# Big Breeze...Big Bite 11-18-11



## jackstraw (Jan 3, 2011)

Dang near cancelled this morning when I woke up to white caps rippling across the toilet bowl! But Garrett, a regular, had come a long way for a wedding in Savannah and a trip to the marsh. Figured we had a good window at daylight and low tide for Redfish, hiding from the wind around skinny creek bluffs. Wrong. Two great spots...no fish. At this point, I asked Garrett if he had brought bananas on the boat. Sheepishly, he said no, but I detected different. Upon further questioning, he broke out some banana chips.
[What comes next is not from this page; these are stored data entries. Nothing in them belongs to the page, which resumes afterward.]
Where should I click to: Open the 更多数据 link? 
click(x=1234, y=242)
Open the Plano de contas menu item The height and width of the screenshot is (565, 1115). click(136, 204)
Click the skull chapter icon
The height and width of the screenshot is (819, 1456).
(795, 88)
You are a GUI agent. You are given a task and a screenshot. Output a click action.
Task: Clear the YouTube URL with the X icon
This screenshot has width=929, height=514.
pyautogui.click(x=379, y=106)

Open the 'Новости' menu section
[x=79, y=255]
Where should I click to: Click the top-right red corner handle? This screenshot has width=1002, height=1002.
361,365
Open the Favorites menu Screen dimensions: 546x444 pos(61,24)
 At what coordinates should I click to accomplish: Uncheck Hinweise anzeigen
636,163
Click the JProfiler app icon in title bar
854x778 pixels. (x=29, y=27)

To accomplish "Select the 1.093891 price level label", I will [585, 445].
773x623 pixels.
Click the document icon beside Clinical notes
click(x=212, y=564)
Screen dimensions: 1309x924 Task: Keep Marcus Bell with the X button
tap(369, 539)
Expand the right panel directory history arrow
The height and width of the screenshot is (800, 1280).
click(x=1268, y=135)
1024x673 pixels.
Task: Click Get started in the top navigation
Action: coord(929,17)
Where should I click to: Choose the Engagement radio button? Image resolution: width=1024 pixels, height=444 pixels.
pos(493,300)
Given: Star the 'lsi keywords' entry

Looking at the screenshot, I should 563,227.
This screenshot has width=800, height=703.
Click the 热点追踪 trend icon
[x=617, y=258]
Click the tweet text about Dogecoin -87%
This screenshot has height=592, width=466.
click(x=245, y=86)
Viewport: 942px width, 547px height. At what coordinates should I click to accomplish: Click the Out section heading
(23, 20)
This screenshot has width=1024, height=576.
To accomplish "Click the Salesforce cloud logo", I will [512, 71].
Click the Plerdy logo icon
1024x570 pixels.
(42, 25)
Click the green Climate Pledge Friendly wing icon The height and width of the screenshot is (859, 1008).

I asked him to dump them immediately. A closer look revealed a trail mix of sort, so I backed off and let Garrett keep them on the boat. Next spot, I break off a Redfish and Garrett pulls the hooks on two. No fish, tide rising, wind howling and with the bananas laying heavy on my mind we trudged on. Now nearly desperate, we scraped over some oysters further back into the heart of the jungle. Then it happened, the Redfish bite turned on. For two hours we caught slots and overs on nearly every cast. We broke off and pulled hooks on nearly as many as we caught. Even with the tide nearly flooding, and pushing us further up into the wind, that one little oyster in the creek bend kept producing. We ended up with 16 Redfish landed, and took our limit of 10 back to the hill. The old timers say that the Redfish tails get bluer as the fish get hungrier...and these were really lit up today. For those debating, the water is absolutely beautiful...and maybe the wind IS your friend! Thanks Garrett for an absolutely awesome day!


----------



## 60hertz (Oct 1, 2007)

Thanks for the nice report and storyline. Makes for a good read. This just goes to show you that "you won't know unless you go!"

Also, way to stick it out and put your buddy on some fish!


----------